Mais d’autres fidèles sont là. Erland Josephson, le complice de toujours, incarne le Juif Isak Jacobi. Harriet Andersson, sa « Monika », est Justine l’infirmière. Gunnar Björnstrand, le Frederik Egerman de Sourires d’une nuit d’été est Philip Landahl, Jarl Kulle le militaire pédant du même film, est Gustav Adolf Ekdahl. Aperçus dans Face à face (1976), la jeune Lena Olin est Rosa, elle sera de nouveau dirigée par Bergman dans Après la répétition (1984) avant d’entamer une carrière internationale, où l’on trouve pêle‐mêle : L’Insoutenable légèreté de l’être de Philip Kaufmann (1988), La Neuvième porte de Roman Polanski (1999) et The Reader de Stephen Daldry (2009). Il y aussi de nouveaux venus devant sa caméra : Pernilla Wallgren, qui prend le nom de August après son mariage avec le réalisateur Bille August, qui la dirige dans Les meilleures intentions, écrit par Ingmar Bergman. Pernilla retrouvera Bergman pour En présence d’un clown (1997) ; on a pu la voir dans L’Attaque des clones, l’épisode II de Star Wars de George Lucas (2002).
Fanny et Alexandre est un triomphe acclamé par la critique et le public. Il engrange les prix aux quatre coins de la planète. Devant le succès, les distributeurs décident d’exploiter en salle la version longue destinée à la télévision. Bergman tiendra parole et ne réalisera plus aucun film pour le cinéma. Il préférait le calme relatif du théâtre où tout est perfectible au fur et à mesure des représentations. Ingmar Bergman n’abandonna pas vraiment le cinéma, il réalisera pour la télévision, des films qui sortiront en salles, contre sa volonté. Son oeuvre testamentaire, il nous l’offrira avec Saraband en 2003.
Fanny et Alexandre est une merveille du 7e art.
Fernand Garcia
Fanny et Alexandre est disponible en DVD et Bly-ray dans une magnifique édition chez Gaumont Vidéo avec les deux versions et en suppléments Ingmar Bergman vu par Olivier Assayas (2013 – 18 mn), A Bergman Tapestry, documentaire produit par The Criterion Collection (2004 – 39 mn) et le formidable The Making of Fanny & Alexander d’Ingmar Bergman (1982 – 105 mn).
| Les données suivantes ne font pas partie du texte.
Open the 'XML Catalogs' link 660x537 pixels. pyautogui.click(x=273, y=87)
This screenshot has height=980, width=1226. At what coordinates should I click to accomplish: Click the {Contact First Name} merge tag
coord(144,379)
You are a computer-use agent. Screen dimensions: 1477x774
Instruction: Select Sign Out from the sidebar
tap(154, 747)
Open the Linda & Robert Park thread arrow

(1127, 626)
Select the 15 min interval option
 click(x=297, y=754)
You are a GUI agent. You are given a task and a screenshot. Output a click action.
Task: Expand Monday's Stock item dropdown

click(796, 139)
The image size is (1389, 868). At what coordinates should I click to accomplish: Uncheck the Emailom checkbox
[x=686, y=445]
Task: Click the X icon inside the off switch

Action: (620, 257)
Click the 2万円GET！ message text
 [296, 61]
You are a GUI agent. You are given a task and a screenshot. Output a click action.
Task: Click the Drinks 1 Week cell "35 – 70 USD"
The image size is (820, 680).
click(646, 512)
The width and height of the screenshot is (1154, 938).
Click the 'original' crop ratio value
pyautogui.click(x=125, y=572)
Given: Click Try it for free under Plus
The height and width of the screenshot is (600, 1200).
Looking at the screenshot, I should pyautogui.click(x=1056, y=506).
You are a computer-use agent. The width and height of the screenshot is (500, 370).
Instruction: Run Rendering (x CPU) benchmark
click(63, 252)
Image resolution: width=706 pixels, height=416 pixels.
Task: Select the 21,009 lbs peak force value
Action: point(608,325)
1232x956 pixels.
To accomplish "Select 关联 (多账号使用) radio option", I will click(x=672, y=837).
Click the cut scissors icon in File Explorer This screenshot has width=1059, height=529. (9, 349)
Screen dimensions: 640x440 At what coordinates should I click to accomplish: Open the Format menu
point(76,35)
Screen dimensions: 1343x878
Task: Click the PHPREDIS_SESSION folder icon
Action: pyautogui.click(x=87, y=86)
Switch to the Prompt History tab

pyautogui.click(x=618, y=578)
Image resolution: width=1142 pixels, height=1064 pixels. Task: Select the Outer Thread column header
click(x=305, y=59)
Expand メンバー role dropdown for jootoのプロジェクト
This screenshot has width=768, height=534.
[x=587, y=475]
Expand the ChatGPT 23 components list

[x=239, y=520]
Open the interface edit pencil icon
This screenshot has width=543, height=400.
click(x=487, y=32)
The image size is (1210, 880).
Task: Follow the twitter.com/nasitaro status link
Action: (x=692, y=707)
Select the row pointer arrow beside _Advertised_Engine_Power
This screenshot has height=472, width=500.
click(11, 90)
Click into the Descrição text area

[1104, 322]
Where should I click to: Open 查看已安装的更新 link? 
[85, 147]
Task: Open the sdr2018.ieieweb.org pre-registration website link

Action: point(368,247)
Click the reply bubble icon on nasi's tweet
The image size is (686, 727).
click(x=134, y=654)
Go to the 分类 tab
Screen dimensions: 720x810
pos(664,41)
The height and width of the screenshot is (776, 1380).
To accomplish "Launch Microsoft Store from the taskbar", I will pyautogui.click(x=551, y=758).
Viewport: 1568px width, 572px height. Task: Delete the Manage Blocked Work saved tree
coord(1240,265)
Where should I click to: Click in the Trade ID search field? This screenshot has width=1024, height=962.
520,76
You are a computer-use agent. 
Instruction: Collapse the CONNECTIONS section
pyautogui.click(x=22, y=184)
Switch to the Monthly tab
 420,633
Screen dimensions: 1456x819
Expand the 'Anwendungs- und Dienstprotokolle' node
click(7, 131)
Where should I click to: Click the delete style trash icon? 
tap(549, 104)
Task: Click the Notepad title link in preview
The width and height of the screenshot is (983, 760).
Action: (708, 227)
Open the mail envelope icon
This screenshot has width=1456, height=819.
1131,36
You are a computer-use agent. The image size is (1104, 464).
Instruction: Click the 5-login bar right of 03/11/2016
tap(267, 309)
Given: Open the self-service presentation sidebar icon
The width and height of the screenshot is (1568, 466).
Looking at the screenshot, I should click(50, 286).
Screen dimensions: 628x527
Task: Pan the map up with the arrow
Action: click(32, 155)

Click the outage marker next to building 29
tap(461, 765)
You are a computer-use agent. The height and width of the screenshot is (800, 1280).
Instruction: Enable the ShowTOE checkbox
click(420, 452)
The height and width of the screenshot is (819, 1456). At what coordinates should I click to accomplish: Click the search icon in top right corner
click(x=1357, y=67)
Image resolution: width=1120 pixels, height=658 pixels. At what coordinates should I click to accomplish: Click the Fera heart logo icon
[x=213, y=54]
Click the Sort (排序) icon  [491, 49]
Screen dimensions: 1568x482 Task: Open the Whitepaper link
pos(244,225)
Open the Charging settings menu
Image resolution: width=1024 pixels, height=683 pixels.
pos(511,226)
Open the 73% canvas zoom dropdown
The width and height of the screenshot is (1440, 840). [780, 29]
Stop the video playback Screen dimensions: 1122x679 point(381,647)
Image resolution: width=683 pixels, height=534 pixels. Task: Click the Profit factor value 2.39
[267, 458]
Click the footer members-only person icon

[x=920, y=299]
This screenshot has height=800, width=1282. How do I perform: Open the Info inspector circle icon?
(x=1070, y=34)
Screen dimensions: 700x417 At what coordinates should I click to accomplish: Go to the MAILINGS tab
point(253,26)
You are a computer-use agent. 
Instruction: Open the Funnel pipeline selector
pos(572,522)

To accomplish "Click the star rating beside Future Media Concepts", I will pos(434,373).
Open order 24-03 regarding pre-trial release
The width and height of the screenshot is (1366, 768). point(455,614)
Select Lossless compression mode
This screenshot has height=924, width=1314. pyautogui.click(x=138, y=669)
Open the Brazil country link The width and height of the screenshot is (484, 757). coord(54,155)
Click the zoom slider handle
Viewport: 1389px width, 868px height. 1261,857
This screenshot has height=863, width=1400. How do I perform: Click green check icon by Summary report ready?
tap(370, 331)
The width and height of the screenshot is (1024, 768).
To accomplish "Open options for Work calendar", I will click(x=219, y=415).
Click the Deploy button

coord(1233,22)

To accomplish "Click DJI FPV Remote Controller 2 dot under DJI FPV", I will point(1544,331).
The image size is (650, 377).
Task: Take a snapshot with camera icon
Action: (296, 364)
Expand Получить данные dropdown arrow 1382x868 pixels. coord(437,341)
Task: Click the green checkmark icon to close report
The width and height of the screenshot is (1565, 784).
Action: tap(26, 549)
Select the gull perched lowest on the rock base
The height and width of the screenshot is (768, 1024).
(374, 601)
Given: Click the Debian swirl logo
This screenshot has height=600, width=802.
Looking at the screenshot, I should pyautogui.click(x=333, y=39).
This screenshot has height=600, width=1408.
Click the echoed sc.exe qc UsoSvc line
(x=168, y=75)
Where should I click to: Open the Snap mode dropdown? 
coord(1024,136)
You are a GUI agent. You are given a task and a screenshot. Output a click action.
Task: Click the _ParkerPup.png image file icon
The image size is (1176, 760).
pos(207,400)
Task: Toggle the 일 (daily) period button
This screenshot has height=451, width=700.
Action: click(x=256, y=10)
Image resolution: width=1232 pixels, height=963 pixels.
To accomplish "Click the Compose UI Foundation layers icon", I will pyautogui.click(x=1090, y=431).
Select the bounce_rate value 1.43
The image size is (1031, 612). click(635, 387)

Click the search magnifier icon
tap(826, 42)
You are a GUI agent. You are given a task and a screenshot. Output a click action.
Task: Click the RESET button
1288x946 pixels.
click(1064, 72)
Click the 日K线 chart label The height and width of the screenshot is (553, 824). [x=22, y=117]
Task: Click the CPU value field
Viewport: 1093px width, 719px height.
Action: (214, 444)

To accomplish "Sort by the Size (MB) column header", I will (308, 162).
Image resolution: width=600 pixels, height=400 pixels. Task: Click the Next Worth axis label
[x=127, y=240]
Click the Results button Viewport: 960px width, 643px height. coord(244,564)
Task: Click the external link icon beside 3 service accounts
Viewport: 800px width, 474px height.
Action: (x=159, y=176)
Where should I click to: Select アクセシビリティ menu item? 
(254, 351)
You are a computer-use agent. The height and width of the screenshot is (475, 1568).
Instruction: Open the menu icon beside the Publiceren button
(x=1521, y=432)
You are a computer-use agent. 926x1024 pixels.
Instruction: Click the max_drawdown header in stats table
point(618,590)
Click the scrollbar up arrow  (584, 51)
Cette édition a reçue le Prix du meilleur DVD-Blu-ray Patrimoine du Syndicat Français de la Critique de Cinéma 2013.
Fanny et Alexandre est disponible en VOD chez imineo, un livret sur Ingmar Bergman, Kinoscript/CNC vous sera offert.
Fanny et Alexandre (Fanny och Alexander), un film de Ingmar Bergman avec Bertil Guve, Pernilla Allwin, Jan Malmsjö, Erland Josephson, Jarl Kulle, Gunnar Björnstrand, Ewa Fröling, Lena Olin, Pernilla Wallgren (August), Harriet Andersson. Scénario : Ingmar Bergman. Directeur de la photographie : Sven Nykvist. Décors Anna Asp & Susanne Lingheim. Costumes : Marik Vos. Montage : Sylvia Ingemarsson. Producteurs : Ingmar Bergman & Jörn Donner Production : Cinematograph AB – Svenska Filminstitutet – STV1 – Gaumont – PersonaFilm – Tobis Film. Suède – France ‐ Allemagne. 1981-82. Couleurs (Eastmancolor). Durée 188 mn (version cinéma) 312 mn (version télévision).